BBC News reports: The UK has urged Saudi Arabia not to carry out a reported sentencing of paralysis for a Saudi man as punishment for paralysing another man.
A Foreign Office spokesperson said London was “deeply concerned” by the sentence, describing it as “grotesque”.
Such punishment was “prohibited under international law”, the official added.
Saudi media reports earlier said the 24-year-old man could be paralysed from the waist down if he could not pay his victim £250,000 in compensation.
Ali al-Khawahir was 14 when he stabbed a friend in the back in the Eastern Province town of al-Ahsa. He has been in prison for 10 years.
The judge in the case has reportedly interpreted the Islamic law of qisas, or retribution, that Saudi Arabia follows as meaning that he in turn could face being paralysed.
Amnesty International has described this as tantamount to torture.
The sentencing is the latest example of Saudi Arabia’s fundamentalist interpretation of Islamic law attracting international criticism.
BBC diplomatic correspondent Jonathan Marcus says the Foreign and Commonwealth Office’s comments mark an unusually strong plea to the Saudi authorities in what is, by any standards an unusual and disturbing case.
Successive British governments have struggled at times to harmonise their concerns about human rights in Saudi Arabia with the fact that the Kingdom remains a key ally and a major customer for British weaponry, he adds.
And the response from the U.S. government? Thus far — as far as I’m aware — none.
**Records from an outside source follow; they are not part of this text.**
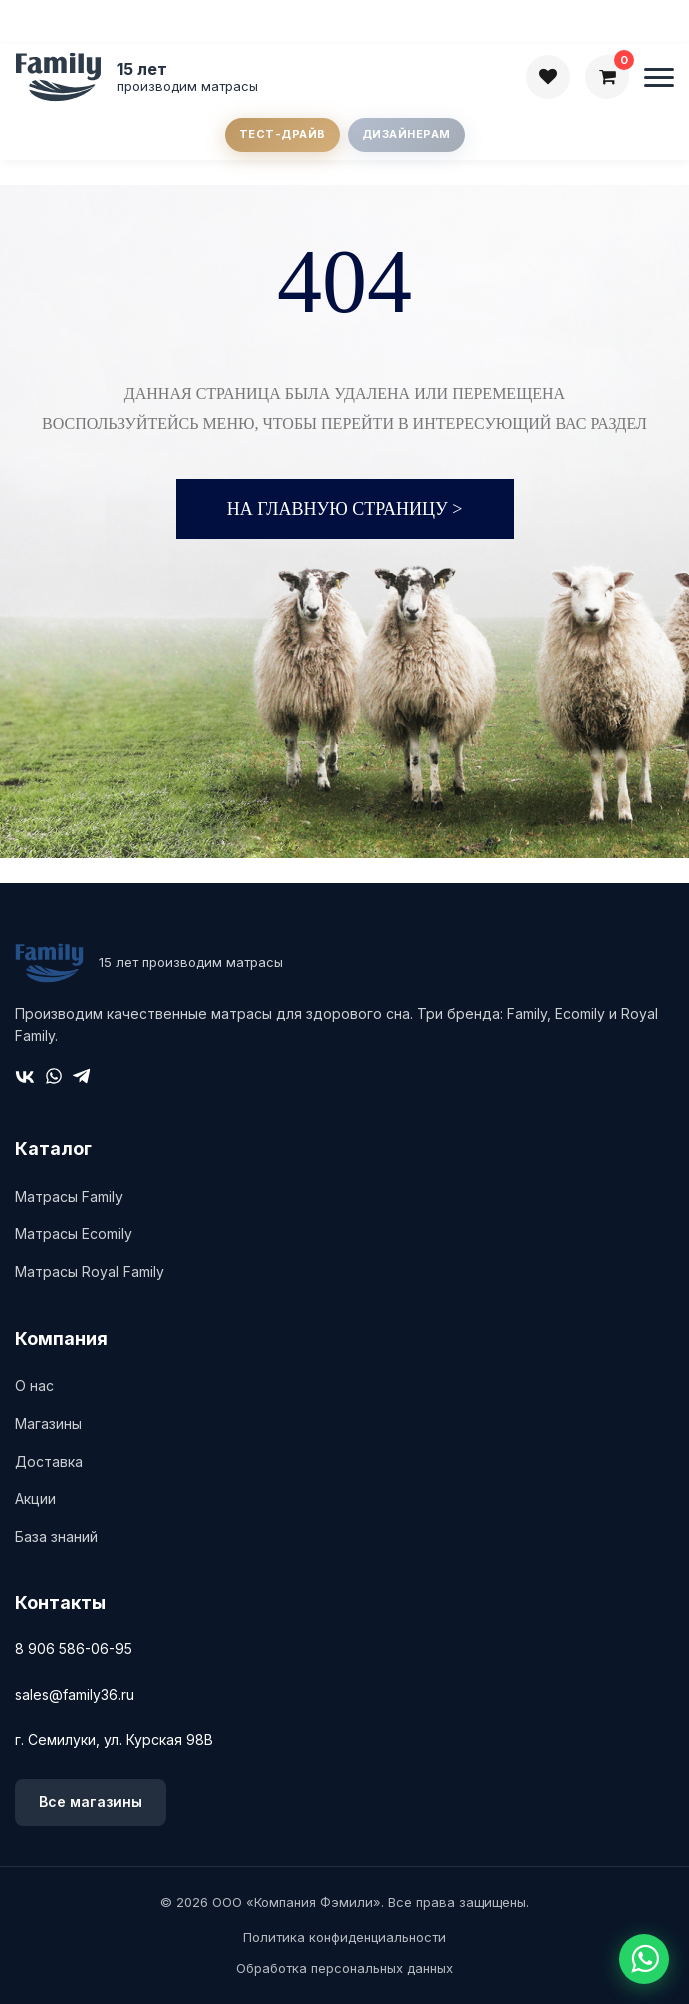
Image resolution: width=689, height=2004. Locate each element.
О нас (34, 1385)
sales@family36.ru (74, 1694)
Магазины (48, 1423)
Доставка (49, 1461)
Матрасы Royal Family (89, 1271)
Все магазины (90, 1801)
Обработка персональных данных (344, 1968)
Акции (35, 1498)
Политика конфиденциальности (344, 1937)
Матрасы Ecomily (73, 1233)
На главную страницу (345, 509)
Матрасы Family (69, 1196)
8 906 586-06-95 (73, 1648)
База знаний (56, 1536)
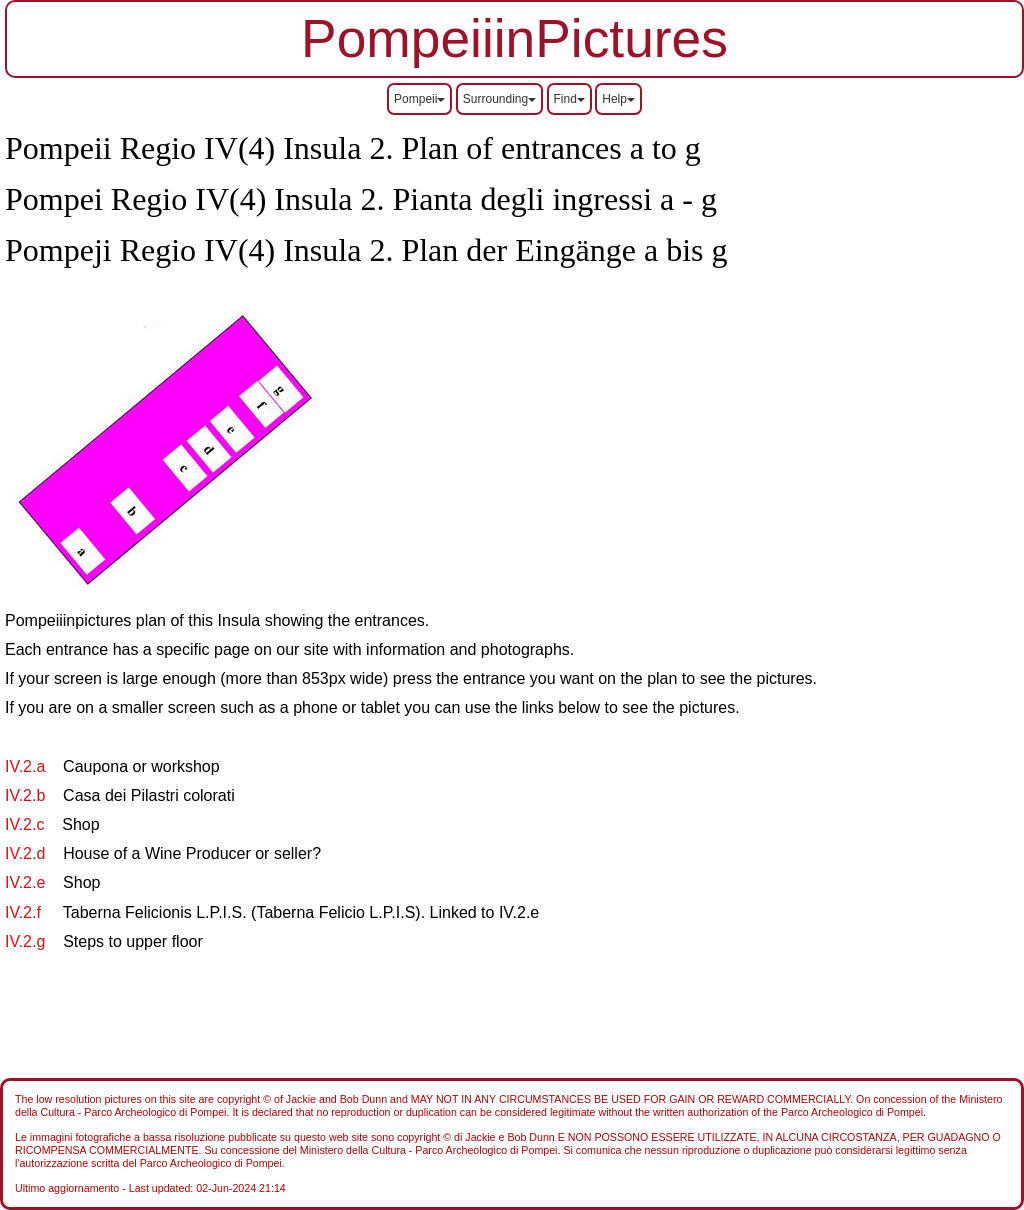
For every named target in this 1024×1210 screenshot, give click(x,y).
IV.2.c (24, 824)
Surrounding (499, 99)
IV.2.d (25, 853)
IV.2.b (27, 795)
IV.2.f (25, 912)
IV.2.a (27, 766)
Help (618, 99)
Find (569, 99)
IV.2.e (27, 882)
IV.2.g (25, 941)
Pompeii (419, 99)
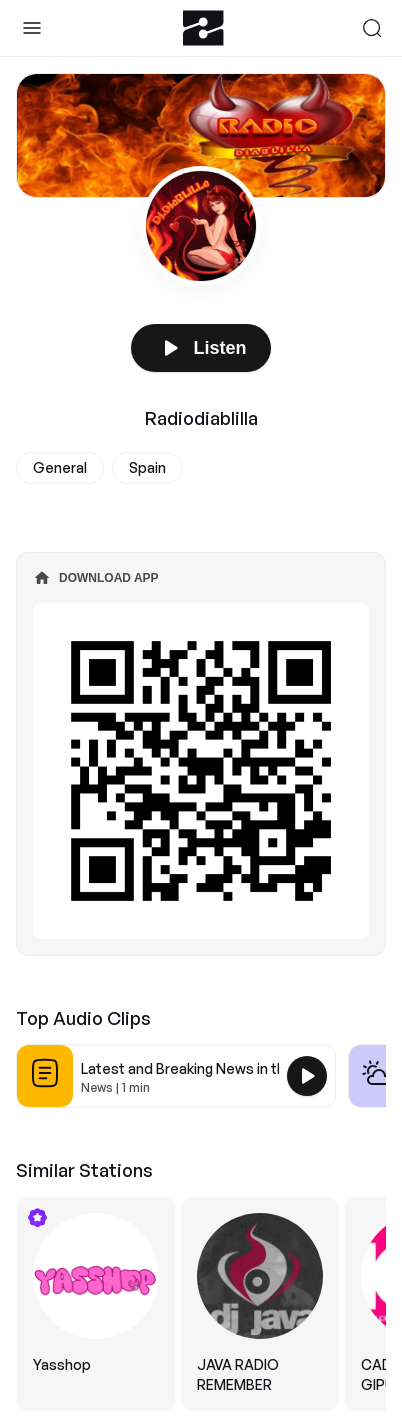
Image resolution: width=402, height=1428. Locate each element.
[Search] (372, 28)
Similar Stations (84, 1170)
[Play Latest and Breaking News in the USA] (307, 1076)
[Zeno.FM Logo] (203, 28)
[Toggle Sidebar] (32, 28)
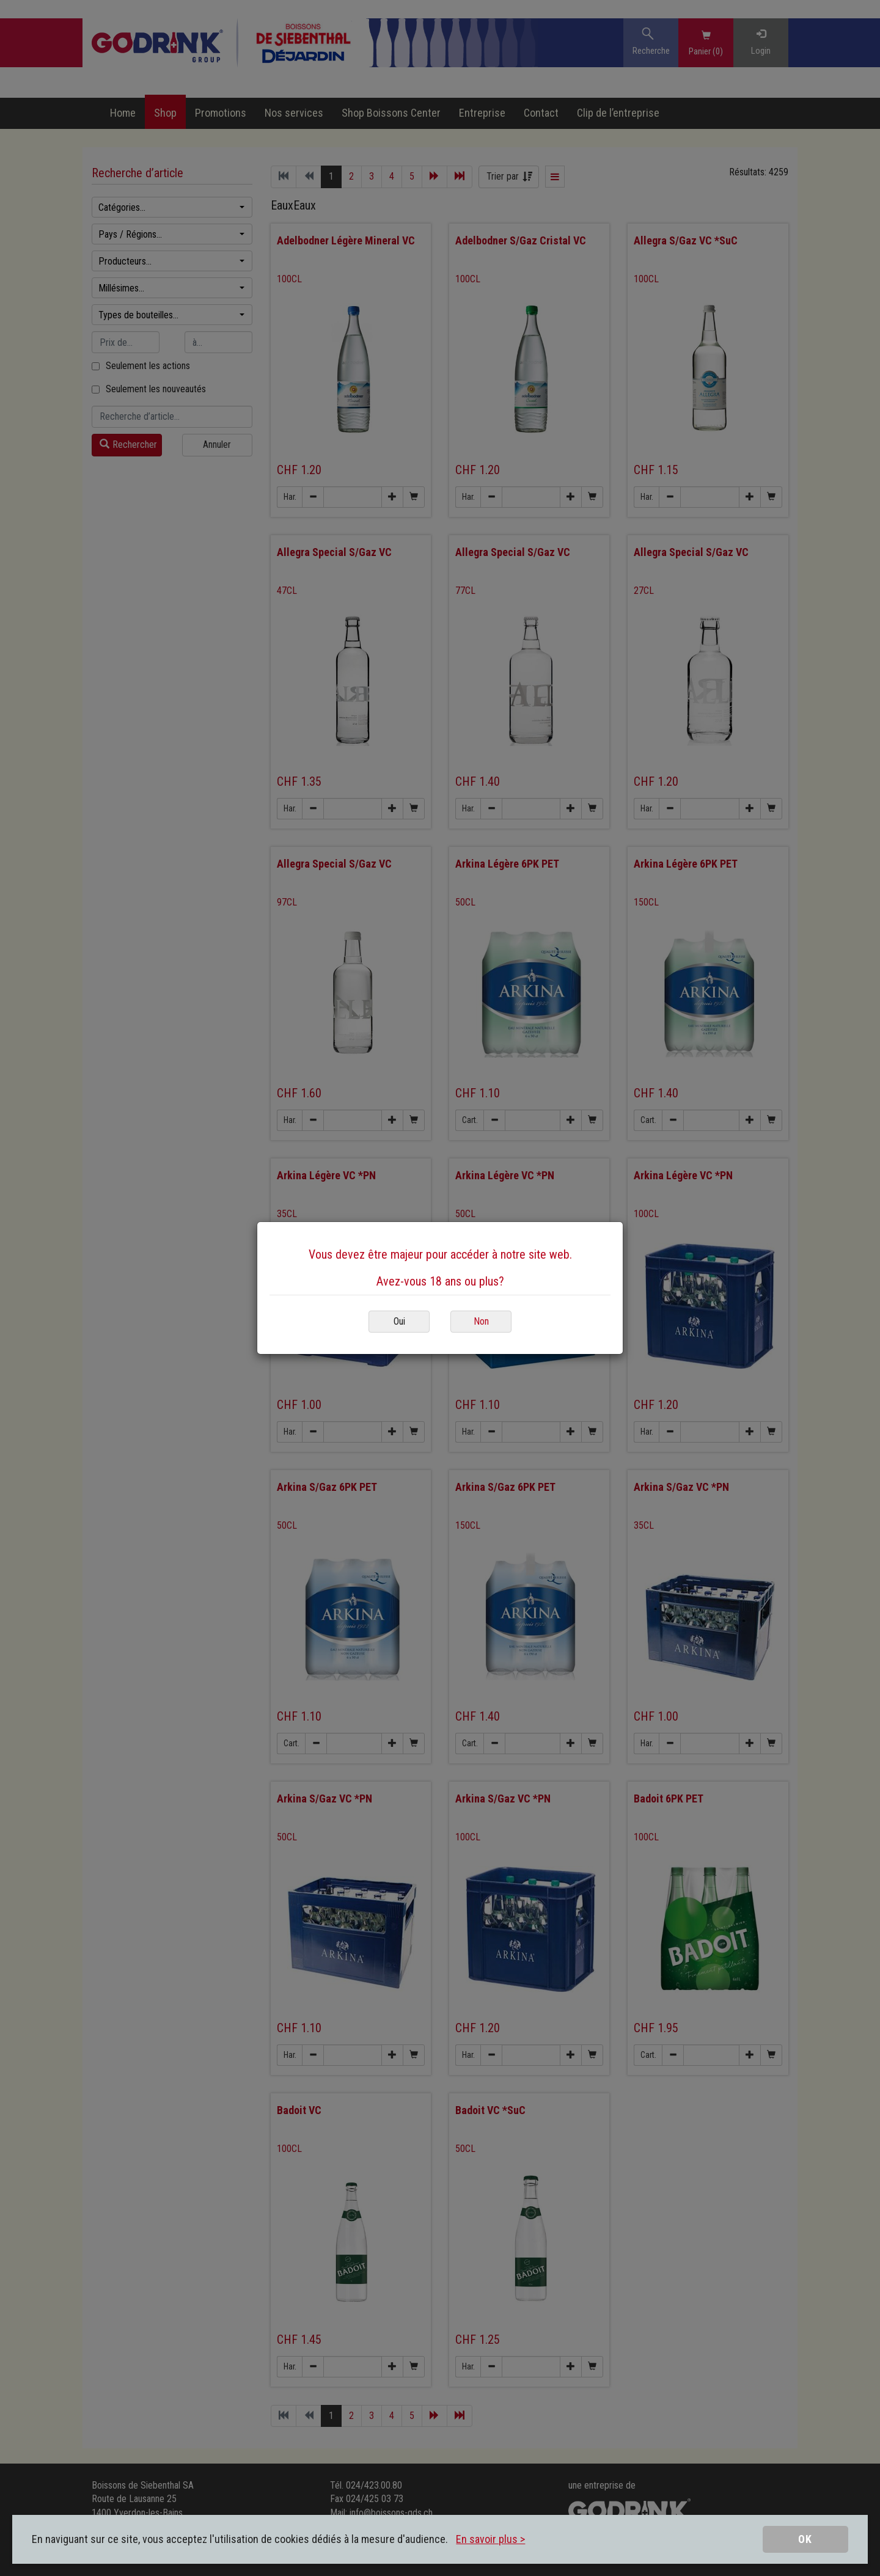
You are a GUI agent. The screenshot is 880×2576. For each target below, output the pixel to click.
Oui (399, 1321)
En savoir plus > (490, 2539)
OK (805, 2539)
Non (481, 1321)
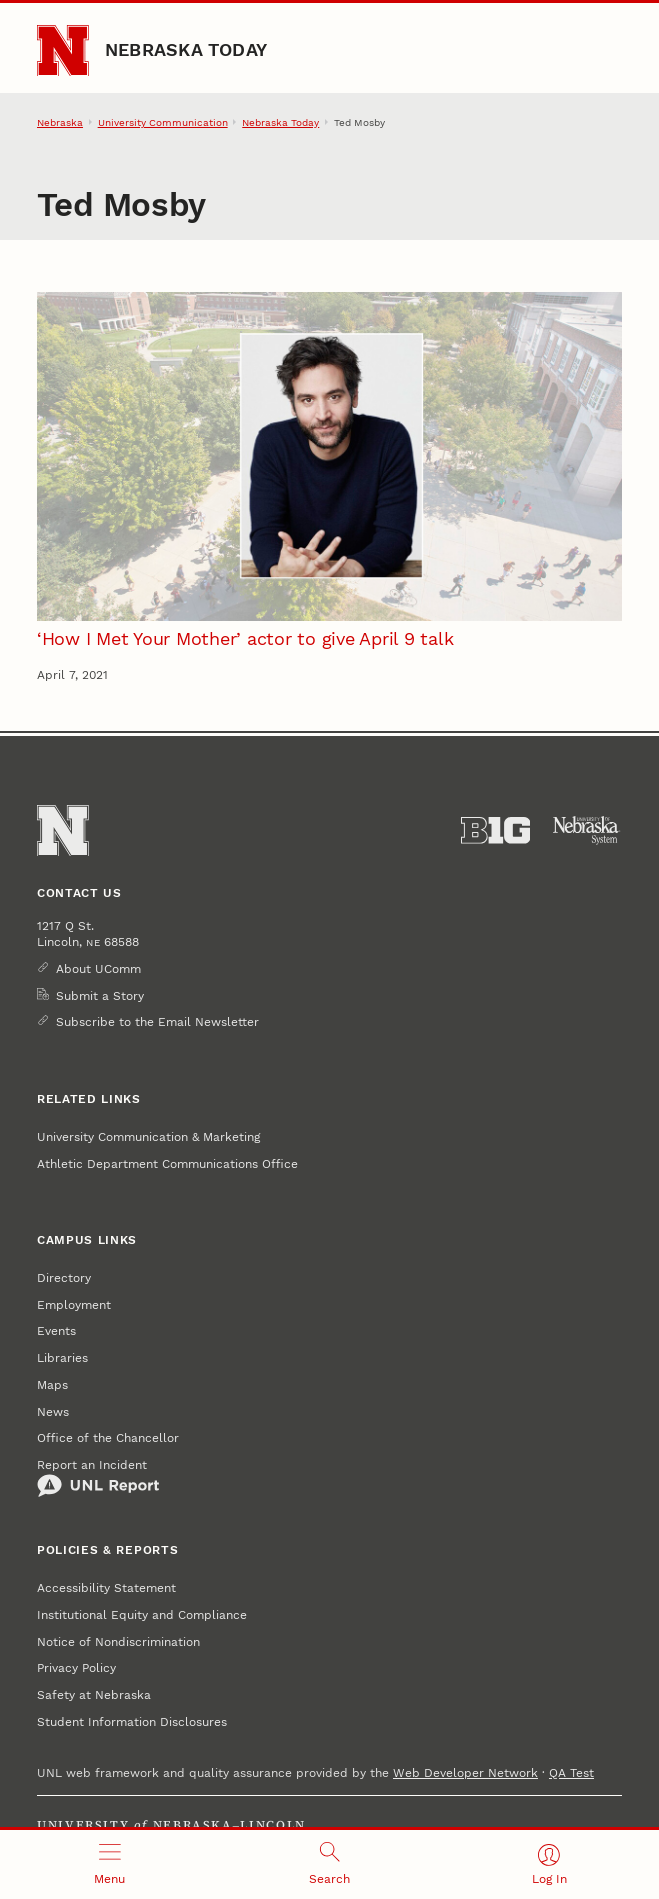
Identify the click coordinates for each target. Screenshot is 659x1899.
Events (56, 1331)
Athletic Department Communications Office (167, 1164)
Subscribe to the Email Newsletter (157, 1022)
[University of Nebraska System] (587, 830)
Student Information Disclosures (132, 1722)
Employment (74, 1305)
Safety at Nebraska (94, 1695)
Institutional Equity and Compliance (142, 1615)
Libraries (62, 1358)
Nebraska (60, 122)
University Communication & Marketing (148, 1137)
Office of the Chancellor (108, 1438)
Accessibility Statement (106, 1588)
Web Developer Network (465, 1773)
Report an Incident (98, 1478)
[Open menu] (110, 1864)
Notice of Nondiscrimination (118, 1642)
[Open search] (330, 1864)
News (53, 1412)
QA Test (571, 1773)
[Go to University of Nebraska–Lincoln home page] (63, 51)
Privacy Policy (76, 1668)
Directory (64, 1278)
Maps (52, 1385)
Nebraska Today (186, 49)
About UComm (98, 969)
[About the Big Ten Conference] (496, 830)
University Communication (163, 122)
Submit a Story (100, 996)
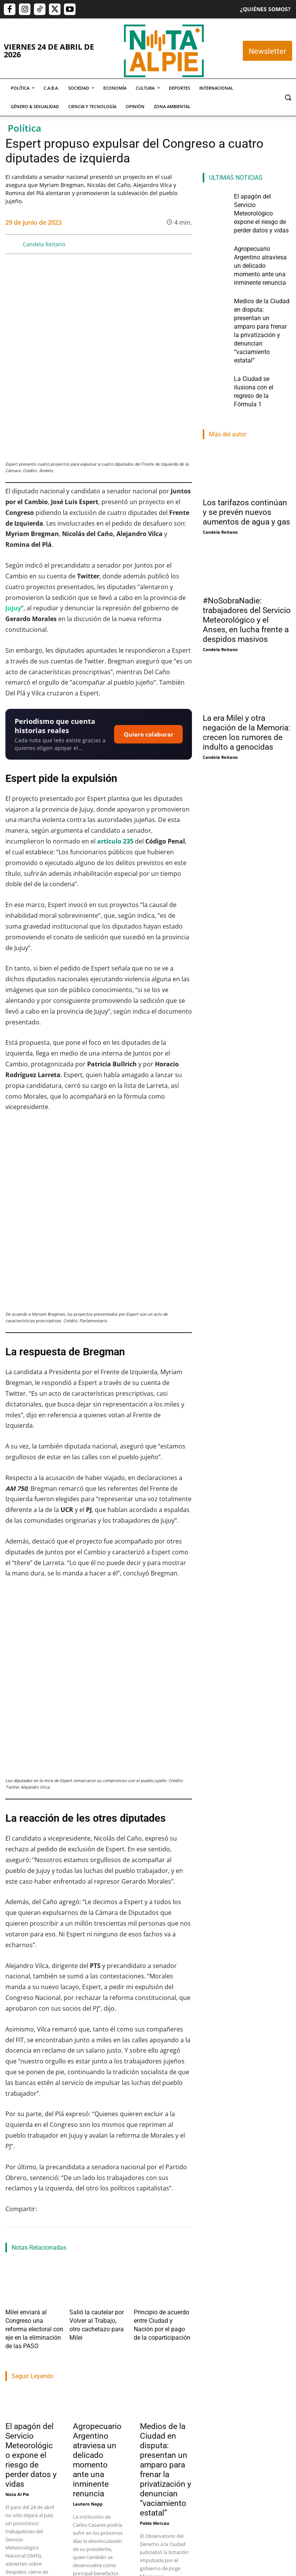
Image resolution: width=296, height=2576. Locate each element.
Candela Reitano (44, 244)
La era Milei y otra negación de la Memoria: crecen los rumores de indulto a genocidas (246, 647)
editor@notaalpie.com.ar (138, 2536)
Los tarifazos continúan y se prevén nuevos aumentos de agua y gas (246, 426)
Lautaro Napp (88, 2258)
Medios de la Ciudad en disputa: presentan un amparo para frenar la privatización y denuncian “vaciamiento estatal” (165, 2224)
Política (24, 128)
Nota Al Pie (17, 2248)
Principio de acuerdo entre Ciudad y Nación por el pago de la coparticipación (161, 2088)
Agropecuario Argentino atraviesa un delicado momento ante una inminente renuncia (97, 2214)
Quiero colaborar (148, 658)
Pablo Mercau (154, 2277)
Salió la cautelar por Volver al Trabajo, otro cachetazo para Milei (97, 2088)
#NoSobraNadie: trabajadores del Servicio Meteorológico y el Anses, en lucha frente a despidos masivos (247, 534)
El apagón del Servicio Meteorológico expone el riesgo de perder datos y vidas (31, 2209)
I guess since the U.S. is the last remaining Western country to use capital punishment and does so with a frequency not far behind Saudi Arabia’s, along with the fact that U.S. places prisoners in indefinite solitary confinement, detains suspects indefinitely without charge, and also conducts extrajudicial executions, all makes American officials reticent to pass judgement on the practices of its close Saudi allies.